How I Landed My First Internship With a 6.2 GPA (And What I'd Do Differently)

Group of students working together on a laptop

I still remember refreshing my college portal at 2 AM, looking at a 6.2 CGPA, and thinking my internship chances were basically over before they'd even started. Every internship listing I'd seen on campus had a "minimum 7.5 CGPA" line buried somewhere in the eligibility criteria. So I want to start this by saying something that took me embarrassingly long to figure out: most of those cutoffs are for campus placements, not for internships you find yourself.

This isn't a "grades don't matter" pep talk. They matter in certain doors. But there are a lot more doors than the GPA cutoffs make it seem, and I wasted almost a full semester not realizing that.

What I Did Wrong First

My first approach was applying to every "Internship Opportunity!!" post I saw on LinkedIn with the exact same one-paragraph message: "Hi, I am a third-year student interested in this role, please consider my application." I sent probably forty of these. I got two replies, both rejections, one of which didn't even bother personalizing the rejection email.

Looking back, the problem wasn't my GPA at all. It was that I looked exactly like every other applicant sending the same generic message. Nothing in my outreach gave anyone a reason to remember me five minutes later.

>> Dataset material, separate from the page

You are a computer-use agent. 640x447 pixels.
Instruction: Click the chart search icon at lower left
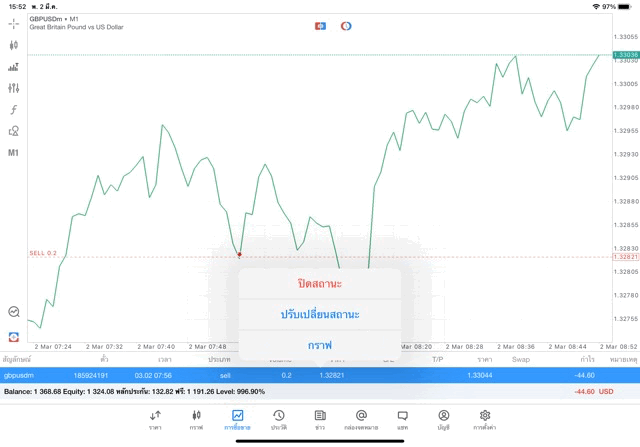point(13,312)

What Actually Changed Things

A senior in my hostel mentioned, almost as an afterthought, that he'd gotten his internship by commenting thoughtfully on a startup founder's LinkedIn post for a few weeks before reaching out directly. It sounded a little excessive to me at the time, but I had nothing to lose, so I tried something similar.

I picked three small companies in domains I was actually curious about — not the big recognizable names, just smaller teams where I figured the founder might actually read a direct message. I followed their work for about two weeks. Then I sent a message that mentioned something specific about a recent post of theirs, followed by one line about a small personal project I'd built that was loosely related to what they did.

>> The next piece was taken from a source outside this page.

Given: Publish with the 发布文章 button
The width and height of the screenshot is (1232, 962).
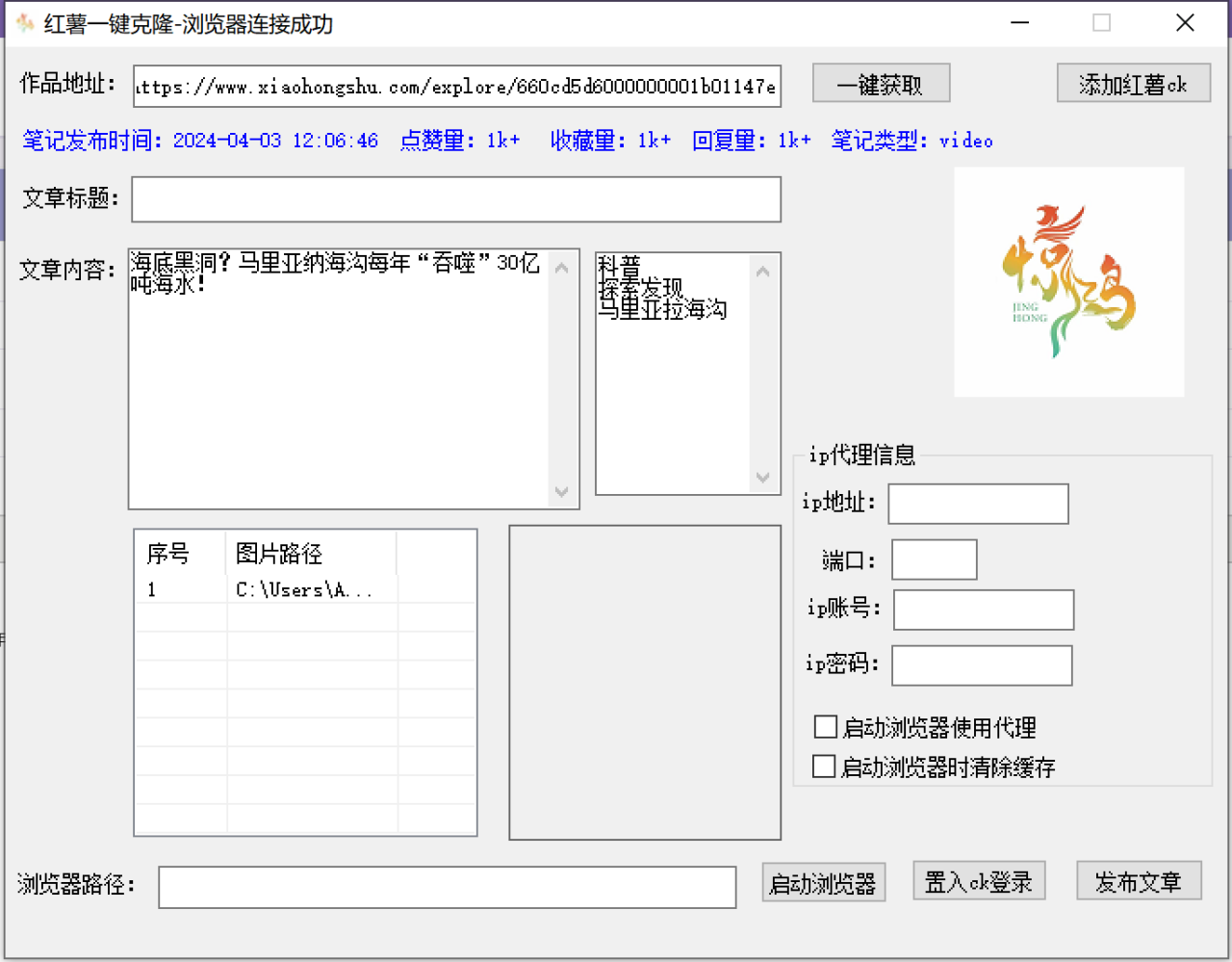Looking at the screenshot, I should [1139, 881].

"I wasn't trying to sound impressive. I was trying to sound like someone who'd actually paid attention."

One of the three replied within two days. We had a short call, mostly about the project I'd mentioned, and almost nothing about my GPA. I started as an intern the following month.

The Part Nobody Tells You

Once I was in, my grades genuinely never came up again. Not once. What mattered was whether I finished what I said I'd finish, asked good questions instead of staying silently confused, and didn't disappear when something got hard. None of that is measured by a transcript.

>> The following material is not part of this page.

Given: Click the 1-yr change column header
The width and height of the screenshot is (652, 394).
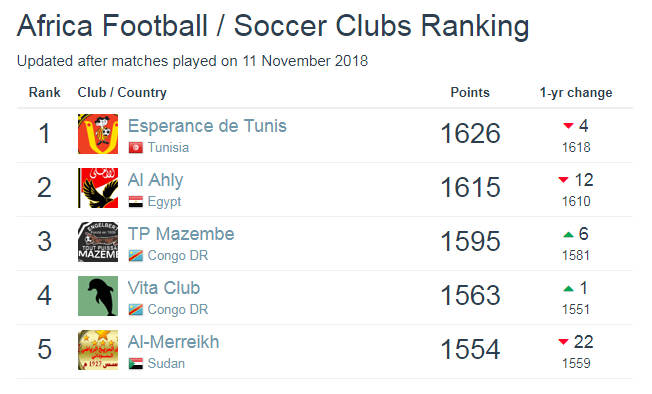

What I'd Tell My Past Self

If Your GPA Is Holding You Back Right Now

I won't pretend grades carry zero weight anywhere — some programs do filter hard on them, and that's a reality worth accepting rather than fighting. But the number of opportunities that genuinely don't care is much larger than it feels like from inside a lecture hall staring at a results page. The trick is finding those doors instead of repeatedly knocking on the ones that were never going to open.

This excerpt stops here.